One of the best places to catch catfish is from the fishing dock. The old Catfish Creek bed makes a curve near the dock and anglers can reach it with a long cast.

There are all kinds of fishing gear on the dock on a night when catfishermen are there. Trolling reels, baitcasting rigs and freshwater spinning reels can be seen. But the most successful catfish anglers use surf rods. They use heavy surf sinkers so they can heave their baits as far as the Catfish Creek channel.

A No. 3 heavy-shank hook is great for reeling in the fish. A hook that size will hold a 20-pound flathead or 15-pound channel catfish, but will still straighten out if it becomes caught on a log, root or submerged Christmas tree attractor weighted down with a cinder block tied to the tree with electrical wire.

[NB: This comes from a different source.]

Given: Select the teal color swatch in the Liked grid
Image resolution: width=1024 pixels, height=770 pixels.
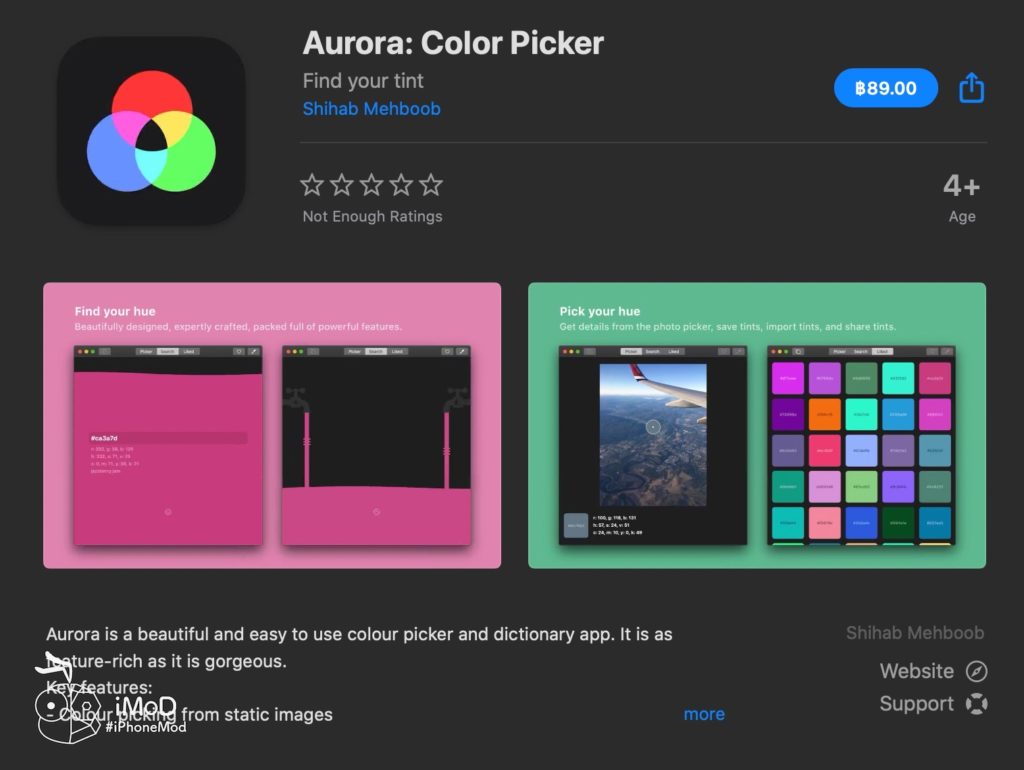Looking at the screenshot, I should pos(899,379).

A lantern is a necessity for landing fish, baiting hooks and tying on rigs. It also helps to prevent spilling a chum bucket. Saltwater anglers have adopted chumming as a prime technique for luring big catfish near the public fishing dock. But it is a good idea to stay upwind of their preferred mixture of catfish lure.

Bait shrimp past their prime, shrimp heads and catfish remains are placed into a bucket and left in the sun for a day. The chum is covered with a tight-fitting lid and transported in a pickup bed to the dock. Every so often, a ladle or scoop is used to toss some of the stinky goop in front of the dock. Day-old catfish offal may smell awful, but it sure does the trick.

Fresh shrimp, cut mullet, cut shad, squid, hot dogs and chicken, beef or pig livers all make great baits for channel catfish, whether fished from the public dock or from a boat. Occasionally, a flathead catfish will be caught on one of these channel catfish baits. But anglers who want to target flathead catfish will have to adjust their baits and tactics to be successful.

Channel catfish are gregarious. That's why chumming is so effective. Channel catfish will travel long distances to follow a scent trail to its source to find food. Anglers who want to avoid too many hang-ups in the stumps and submerged logs at Sutton Lake can find a deep hole along the dike or old creek channel and drop chum blocks to the bottom or drop chopped chum over the side. Just putting the baits over the side can attract channel catfish from a great distance when the angler is in a boat along one of the deep channels beside a dike because the water is constantly flowing, carrying the scent to channel catfish.